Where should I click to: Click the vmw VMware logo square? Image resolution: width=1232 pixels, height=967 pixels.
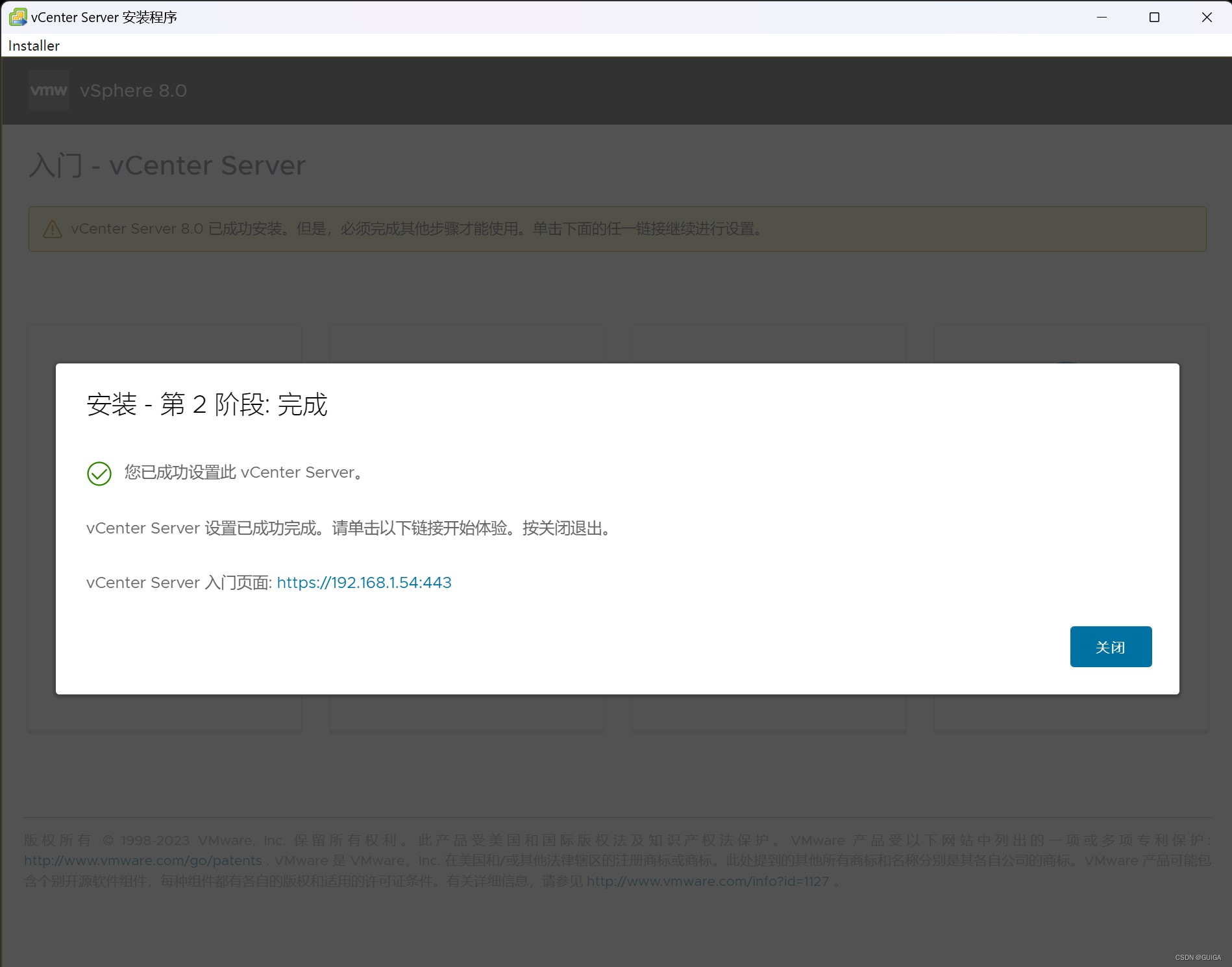tap(48, 90)
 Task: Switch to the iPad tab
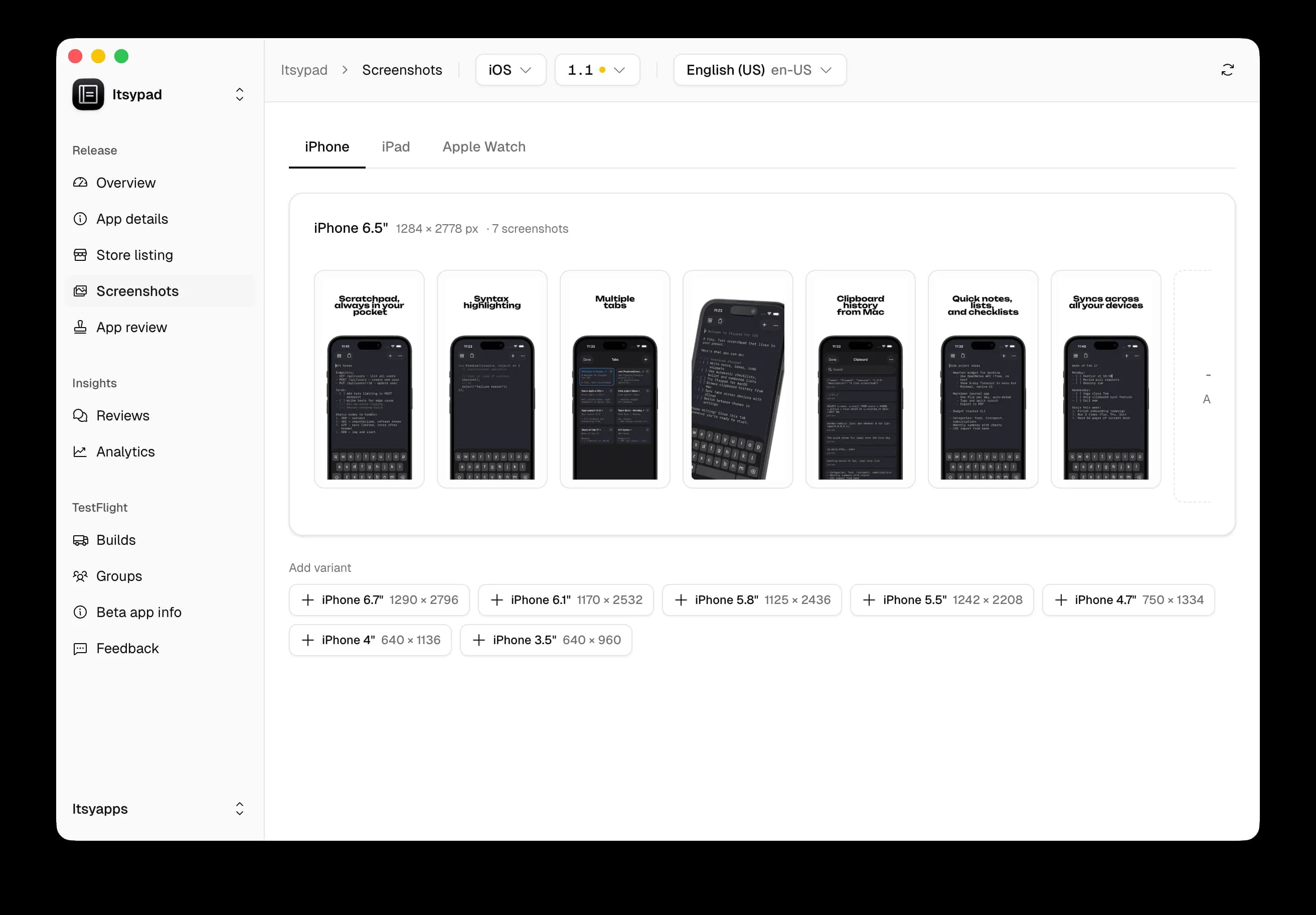pos(396,147)
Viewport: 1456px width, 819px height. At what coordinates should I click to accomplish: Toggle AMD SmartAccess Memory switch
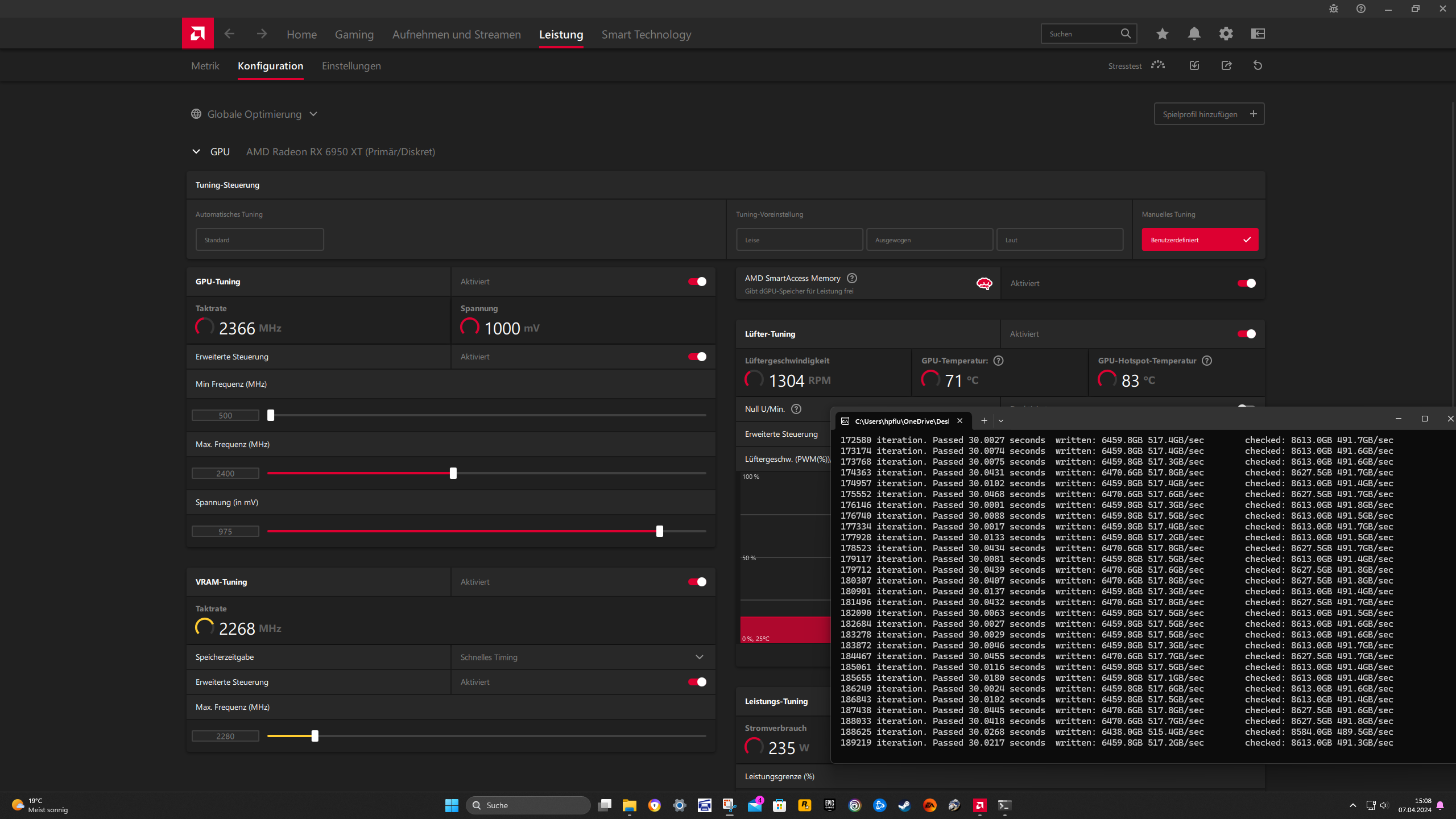click(1246, 283)
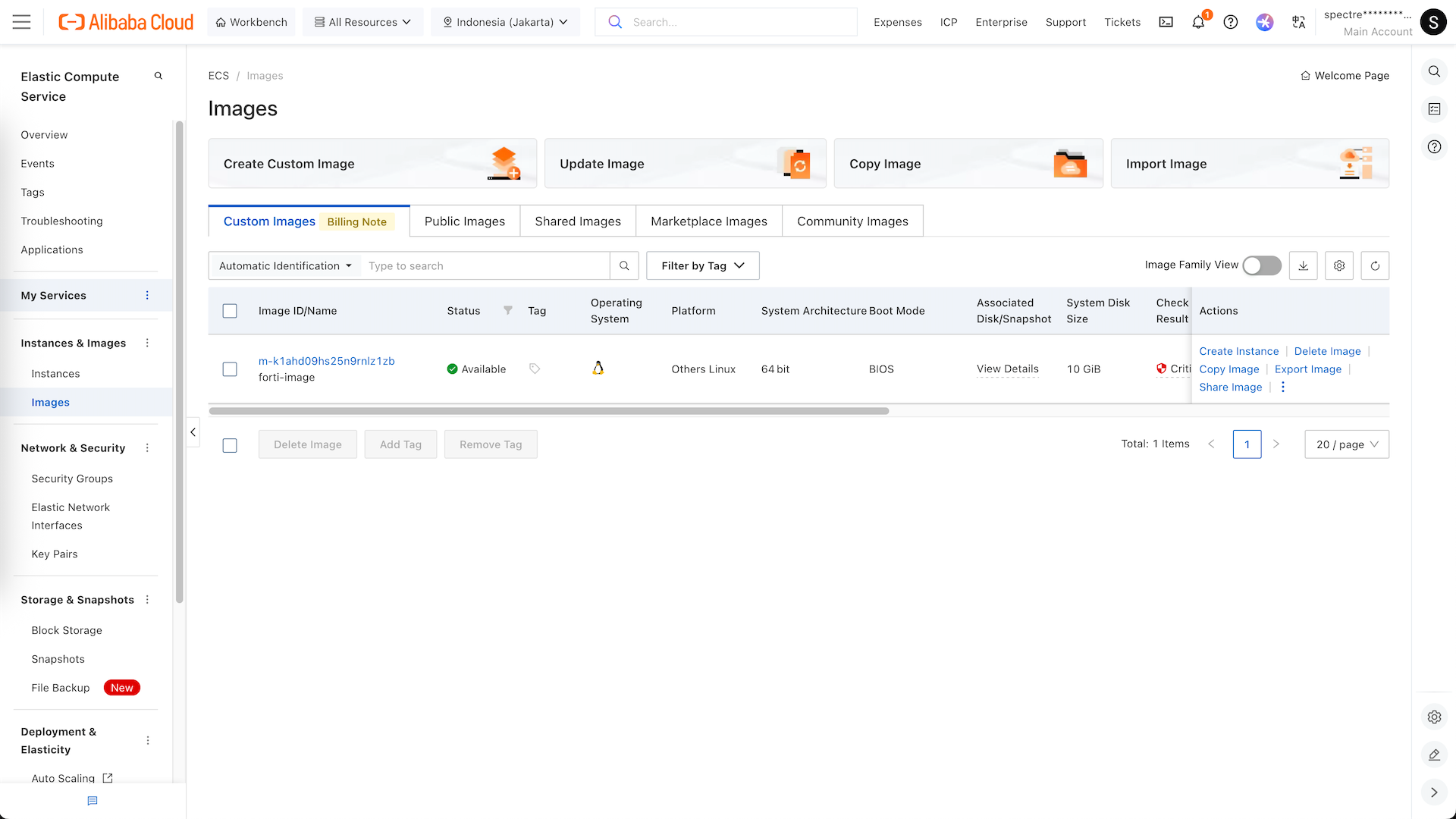
Task: Click the tag icon for forti-image
Action: tap(535, 369)
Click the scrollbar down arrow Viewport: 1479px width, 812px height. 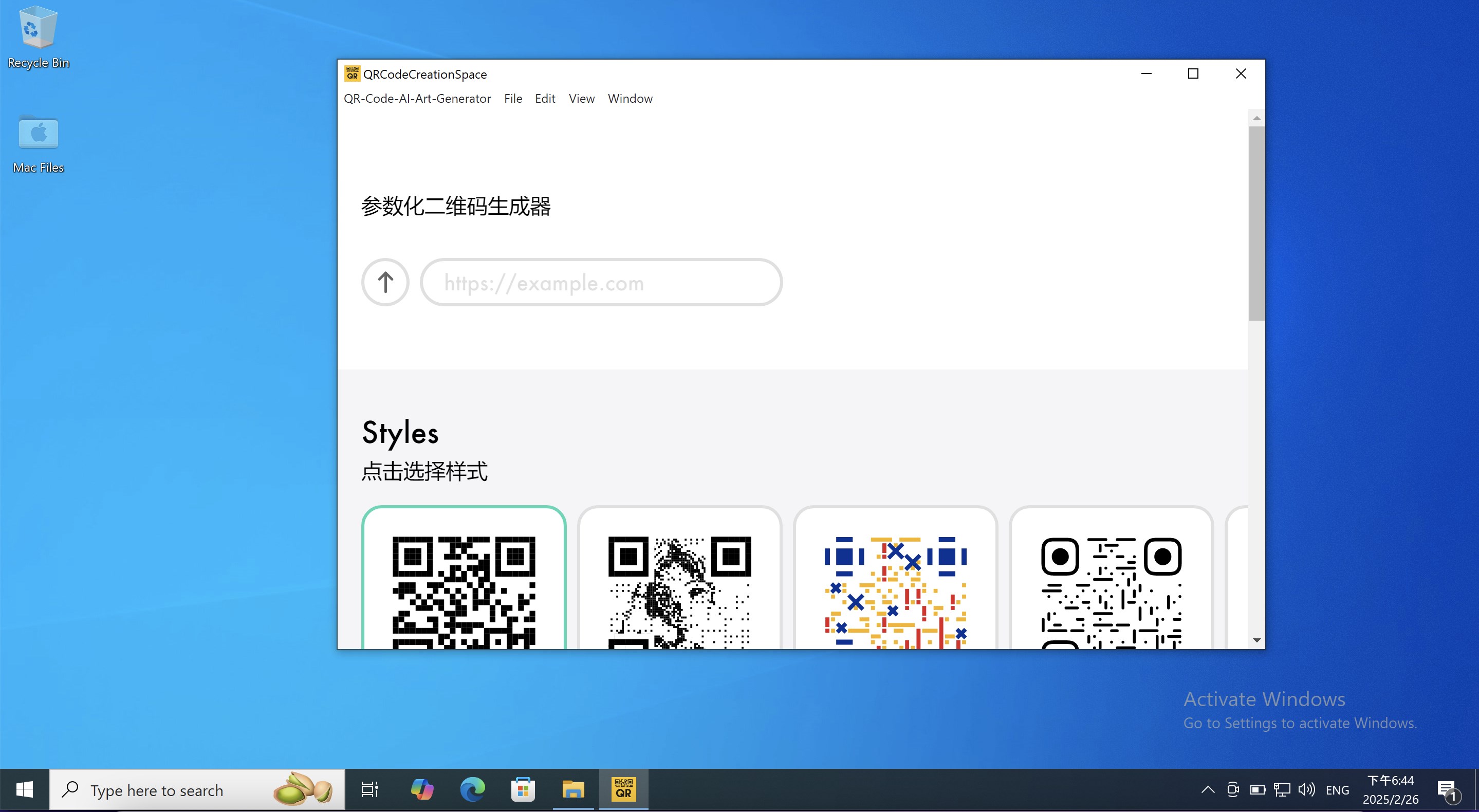1256,640
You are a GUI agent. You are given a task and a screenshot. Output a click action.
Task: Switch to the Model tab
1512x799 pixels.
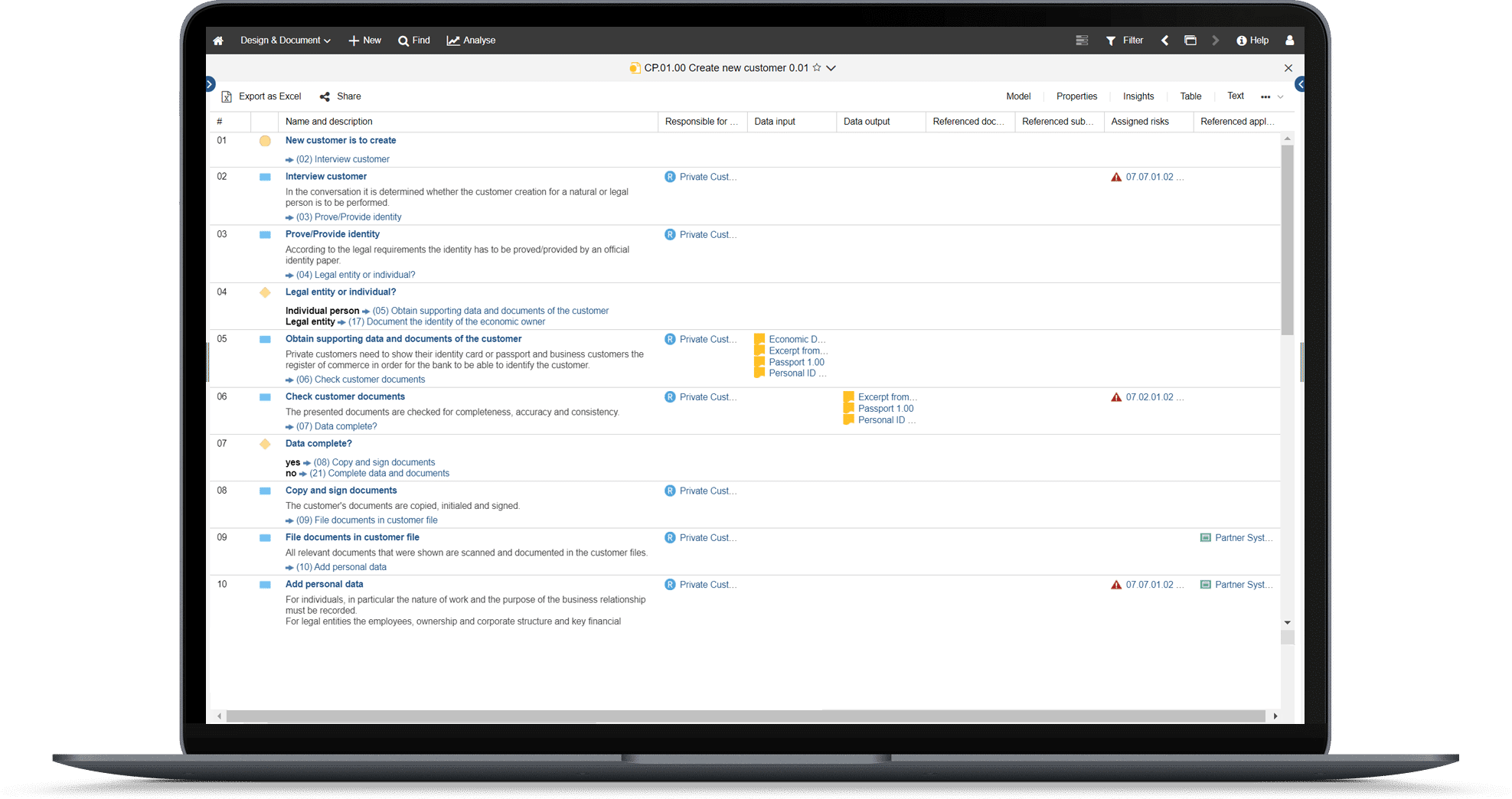[1018, 96]
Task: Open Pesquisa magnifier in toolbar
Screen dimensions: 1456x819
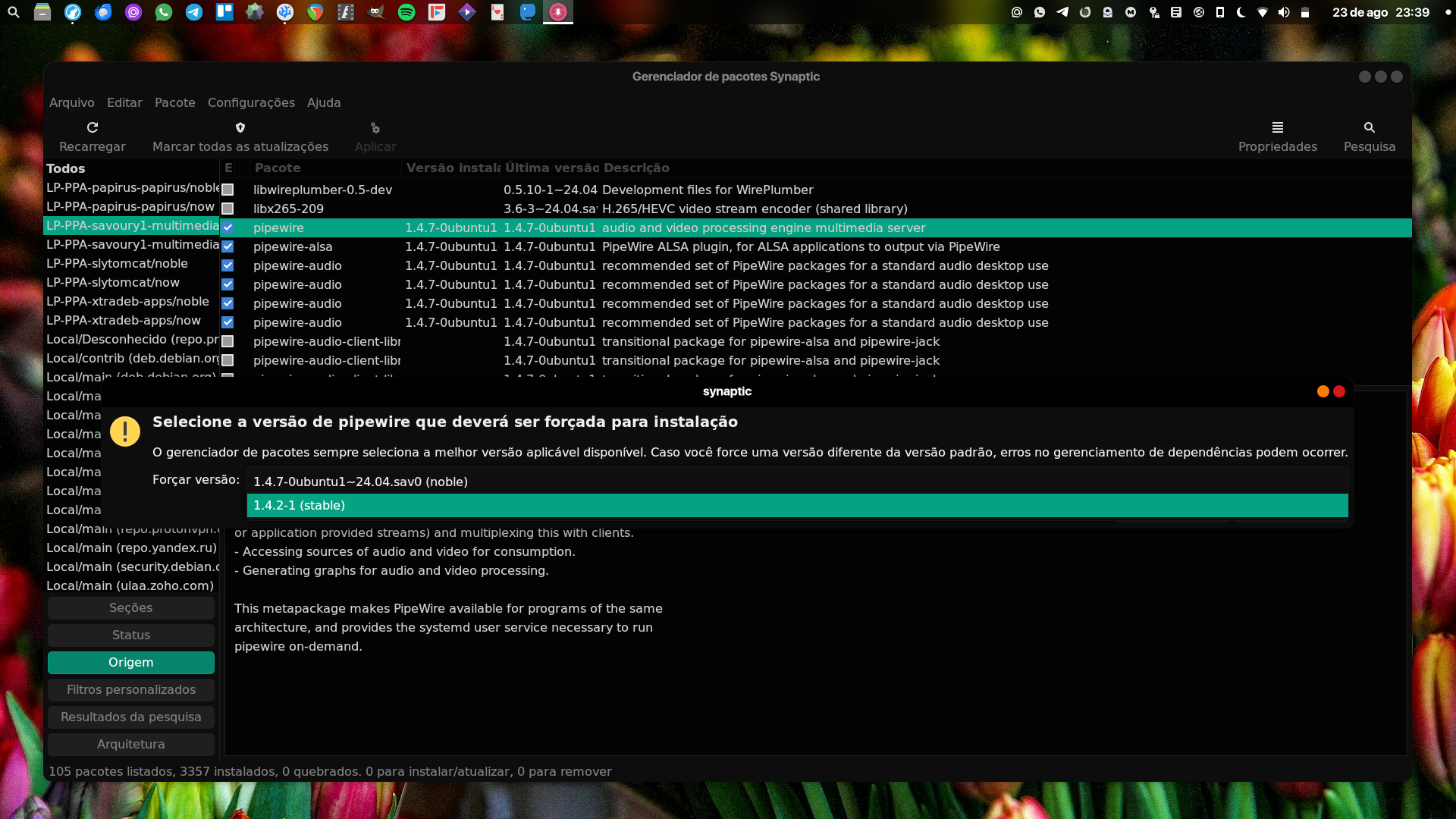Action: 1369,127
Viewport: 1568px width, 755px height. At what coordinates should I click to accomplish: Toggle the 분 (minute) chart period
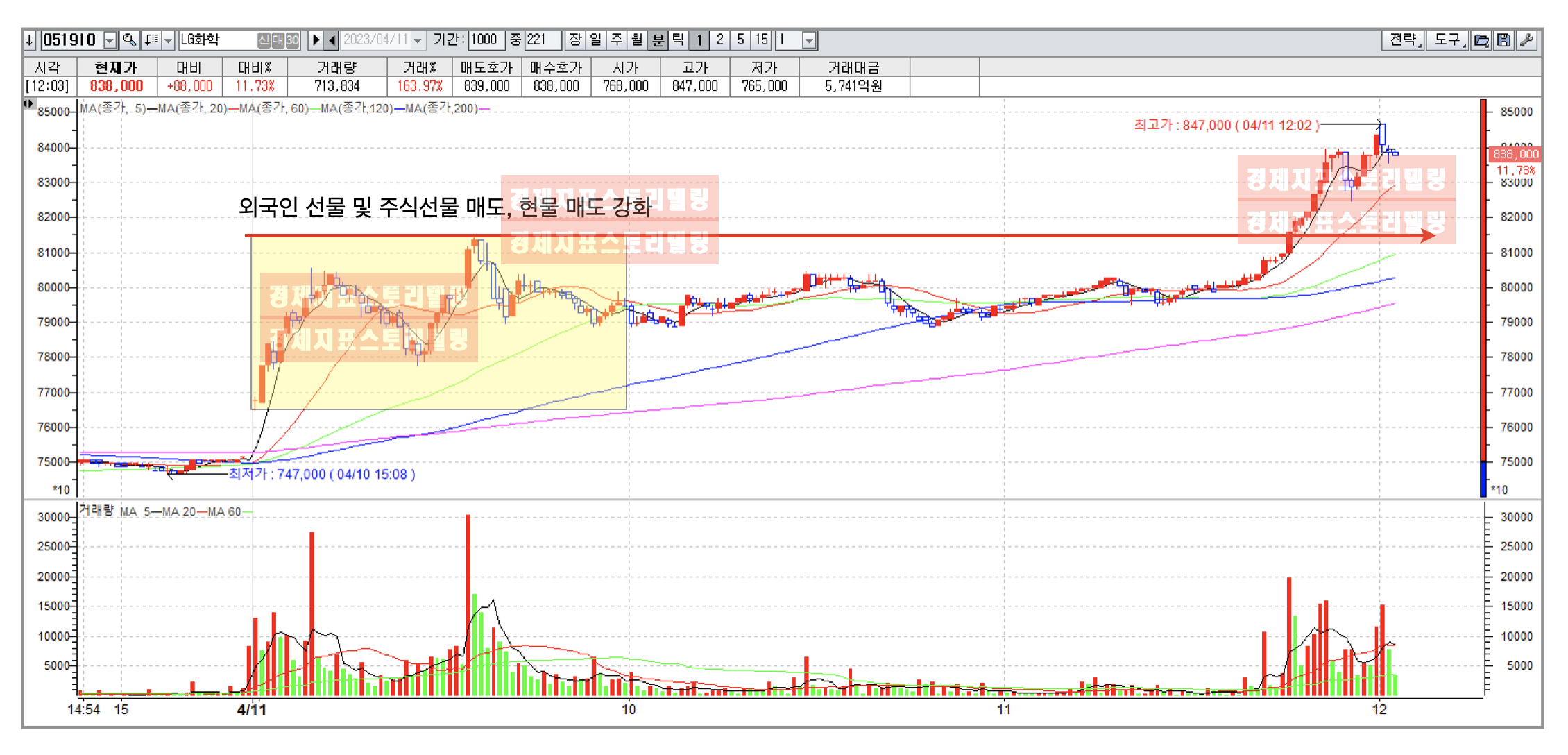coord(658,40)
::::::::
From the line containing "Screen dimensions: 1456x819" down to the final line of the material, restate every line word for word, and only those; drop the pictures.

- [Answer to the problem]:
Screen dimensions: 1456x819
Action: 1369,127
Viewport: 1568px width, 755px height. At what coordinates should I click to accomplish: Toggle the 분 (minute) chart period
coord(658,40)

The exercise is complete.